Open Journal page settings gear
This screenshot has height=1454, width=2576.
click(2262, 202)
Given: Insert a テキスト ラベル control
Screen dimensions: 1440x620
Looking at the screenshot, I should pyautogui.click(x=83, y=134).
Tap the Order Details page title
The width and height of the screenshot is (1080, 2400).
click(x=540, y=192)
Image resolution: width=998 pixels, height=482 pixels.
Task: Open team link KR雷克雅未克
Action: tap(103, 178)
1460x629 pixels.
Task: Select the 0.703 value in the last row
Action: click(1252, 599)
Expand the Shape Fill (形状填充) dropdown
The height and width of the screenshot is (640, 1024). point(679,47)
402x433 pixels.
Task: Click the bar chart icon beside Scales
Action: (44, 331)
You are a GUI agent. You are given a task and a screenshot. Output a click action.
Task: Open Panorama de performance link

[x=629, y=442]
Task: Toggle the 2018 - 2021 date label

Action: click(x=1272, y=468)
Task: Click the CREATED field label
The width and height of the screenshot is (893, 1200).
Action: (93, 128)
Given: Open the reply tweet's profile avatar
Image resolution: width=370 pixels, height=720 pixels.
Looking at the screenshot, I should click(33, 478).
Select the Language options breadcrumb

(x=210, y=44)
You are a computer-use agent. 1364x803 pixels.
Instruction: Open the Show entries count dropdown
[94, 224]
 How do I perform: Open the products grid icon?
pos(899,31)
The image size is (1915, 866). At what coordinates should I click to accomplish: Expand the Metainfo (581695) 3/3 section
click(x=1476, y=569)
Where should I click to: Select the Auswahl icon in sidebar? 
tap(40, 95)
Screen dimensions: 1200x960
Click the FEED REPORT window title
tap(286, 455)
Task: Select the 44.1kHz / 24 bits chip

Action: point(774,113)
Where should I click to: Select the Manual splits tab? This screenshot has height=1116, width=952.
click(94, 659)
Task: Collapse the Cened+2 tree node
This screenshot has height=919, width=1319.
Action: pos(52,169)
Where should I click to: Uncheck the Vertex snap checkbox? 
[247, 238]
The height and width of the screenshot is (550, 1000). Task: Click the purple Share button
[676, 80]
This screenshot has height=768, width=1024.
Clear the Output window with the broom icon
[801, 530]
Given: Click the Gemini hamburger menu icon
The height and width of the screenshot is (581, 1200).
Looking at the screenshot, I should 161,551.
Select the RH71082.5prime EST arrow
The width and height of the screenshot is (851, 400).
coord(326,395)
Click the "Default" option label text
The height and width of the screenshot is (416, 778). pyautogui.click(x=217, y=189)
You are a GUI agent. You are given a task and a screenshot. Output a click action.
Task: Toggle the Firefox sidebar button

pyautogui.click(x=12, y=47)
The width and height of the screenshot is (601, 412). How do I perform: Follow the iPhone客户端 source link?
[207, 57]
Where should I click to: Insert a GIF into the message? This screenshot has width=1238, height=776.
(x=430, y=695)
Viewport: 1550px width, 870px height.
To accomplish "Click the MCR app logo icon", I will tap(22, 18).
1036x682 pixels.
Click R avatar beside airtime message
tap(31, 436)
========================
Exercise objective
Could you return all the data above exactly as it appears?

Response box
Open Journal page settings gear
This screenshot has height=1454, width=2576.
click(2262, 202)
Given: Insert a テキスト ラベル control
Screen dimensions: 1440x620
Looking at the screenshot, I should pyautogui.click(x=83, y=134).
Tap the Order Details page title
The width and height of the screenshot is (1080, 2400).
click(x=540, y=192)
Image resolution: width=998 pixels, height=482 pixels.
Task: Open team link KR雷克雅未克
Action: tap(103, 178)
1460x629 pixels.
Task: Select the 0.703 value in the last row
Action: click(1252, 599)
Expand the Shape Fill (形状填充) dropdown
The height and width of the screenshot is (640, 1024). point(679,47)
402x433 pixels.
Task: Click the bar chart icon beside Scales
Action: (44, 331)
You are a GUI agent. You are given a task and a screenshot. Output a click action.
Task: Open Panorama de performance link

[x=629, y=442]
Task: Toggle the 2018 - 2021 date label

Action: click(x=1272, y=468)
Task: Click the CREATED field label
The width and height of the screenshot is (893, 1200).
Action: (93, 128)
Given: Open the reply tweet's profile avatar
Image resolution: width=370 pixels, height=720 pixels.
Looking at the screenshot, I should click(33, 478).
Select the Language options breadcrumb

(x=210, y=44)
You are a computer-use agent. 1364x803 pixels.
Instruction: Open the Show entries count dropdown
[94, 224]
 How do I perform: Open the products grid icon?
pos(899,31)
The image size is (1915, 866). At what coordinates should I click to accomplish: Expand the Metainfo (581695) 3/3 section
click(x=1476, y=569)
Where should I click to: Select the Auswahl icon in sidebar? 
tap(40, 95)
Screen dimensions: 1200x960
Click the FEED REPORT window title
tap(286, 455)
Task: Select the 44.1kHz / 24 bits chip

Action: point(774,113)
Where should I click to: Select the Manual splits tab? This screenshot has height=1116, width=952.
click(94, 659)
Task: Collapse the Cened+2 tree node
This screenshot has height=919, width=1319.
Action: pos(52,169)
Where should I click to: Uncheck the Vertex snap checkbox? 
[247, 238]
The height and width of the screenshot is (550, 1000). Task: Click the purple Share button
[676, 80]
This screenshot has height=768, width=1024.
Clear the Output window with the broom icon
[801, 530]
Given: Click the Gemini hamburger menu icon
The height and width of the screenshot is (581, 1200).
Looking at the screenshot, I should 161,551.
Select the RH71082.5prime EST arrow
The width and height of the screenshot is (851, 400).
coord(326,395)
Click the "Default" option label text
The height and width of the screenshot is (416, 778). pyautogui.click(x=217, y=189)
You are a GUI agent. You are given a task and a screenshot. Output a click action.
Task: Toggle the Firefox sidebar button

pyautogui.click(x=12, y=47)
The width and height of the screenshot is (601, 412). How do I perform: Follow the iPhone客户端 source link?
[207, 57]
Where should I click to: Insert a GIF into the message? This screenshot has width=1238, height=776.
(x=430, y=695)
Viewport: 1550px width, 870px height.
To accomplish "Click the MCR app logo icon", I will tap(22, 18).
1036x682 pixels.
Click R avatar beside airtime message
tap(31, 436)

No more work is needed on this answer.